Queste le strutture in cui sarà servito il “Menù tipico ligure”

ASL1 Imperiese - ospedali di Imperia, Sanremo e Bordighera. Il direttore generale Marco Damonte Prioli sarà all’ospedale di Imperia, mentre a Sanremo ci sarà il Direttore Sociosanitario Roberto Predonzani e a Bordighera il Direttore Direzione Medica Giovanni Bruno; 

ASL2 Savonese - ospedali di Savona, Cairo Montenotte, Pietra Ligure e Albenga. Parteciperanno il commissario straordinario Paolo Cavagnaro, il direttore amministrativo Antonella Valeri e il direttore sanitario Carlo Airoldi.  

ASL3 Genovese – Ospedali La Colletta di Arenzano, Antero Micone di Sestri Ponente, Gallino di Pontedecimo e Villa Scassi di Sampierdarena. Aderiscono inoltre: le Rsa di mantenimento geriatrico e Rsa di riabilitazione geriatrica presso il Celesia, la struttura residenziale Casa Nuova di Pratozanino, la struttura residenziale Insieme di Pratozanino, la Comunità terapeutica di Murta, il centro clinico Casa Circondariale di Marassi, la Rsa psichiatrica Il Cammino di Genova-Quarto, la Rsa psichiatrica Casa Michelini di via Maggio a Genova e la S.S.D. Centro Residenziale e Semiresidenziale per Disabili di Genova Quarto. Il direttore generale Luigi Carlo Bottaro pranzerà presso la Rsa psichiatrica Il Cammino di Genova Quarto; 

ASL4 Chiavarese - ospedali di Rapallo, Sestri Levante, Lavagna. Il direttore generale Bruna Rebagliati assaggerà il menù servito ai degenti dell’ospedale di Lavagna; 

ASL5 Spezzino – ospedali Sant’Andrea della Spezia, San Bartolomeo di Sarzana e ospedale di Levanto. Il direttore generale Andrea Conti sarà all’ospedale San Bartolomeo di Sarzana mentre il direttore sanitario Maria Antonietta Banchero sarà al Sant’Andrea.  

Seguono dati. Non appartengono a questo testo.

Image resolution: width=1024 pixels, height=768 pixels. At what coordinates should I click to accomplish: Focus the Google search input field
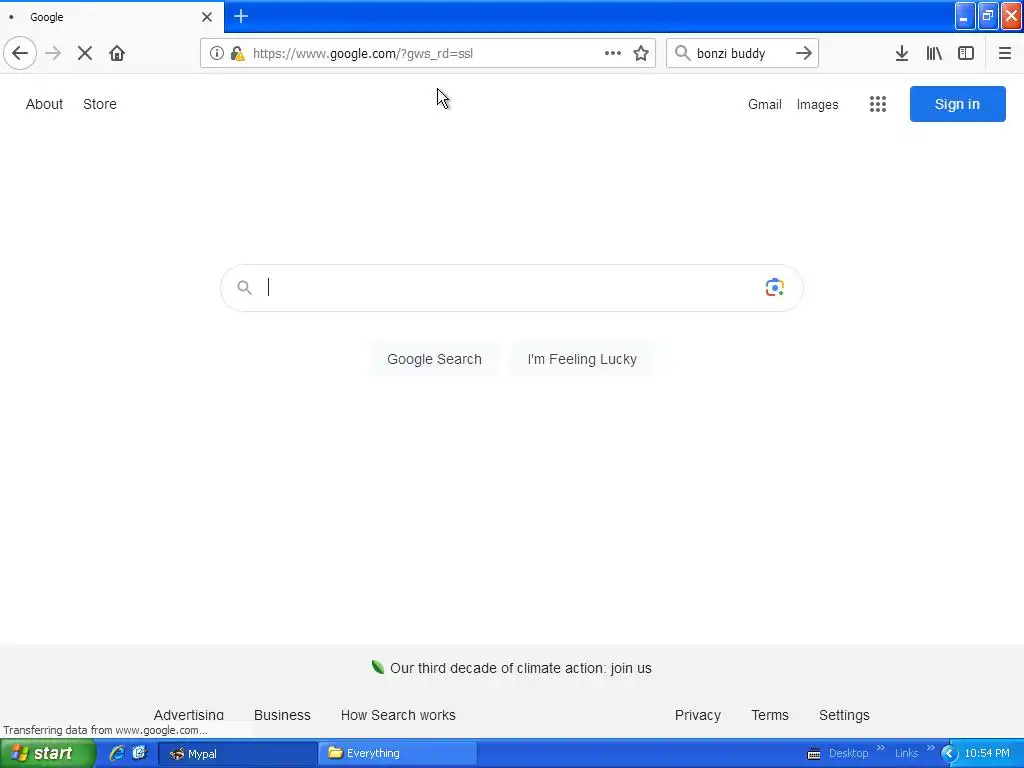pyautogui.click(x=511, y=287)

Aderiscono all’iniziativa anche: l’Istituto Giannina Gaslini (presenti il Direttore generale Paolo Petralia e il direttore dell'UOC Fisiatria e Riabilitazione Paolo Moretti; il pranzo sarà servito al piano terra del pad. 1 nella sala della Riabilitazione sensoriale); gli E.O. Ospedali Galliera(presente il direttore sanitario Giuliano Lo Pinto), l’Ospedale Evangelico Internazionale e l’Ospedale Policlinico San Martino (presenti il direttore sanitario Franca Martelli, il direttore scientifico Antonio Uccelli e il direttore amministrativo Salvatore Giuffrida).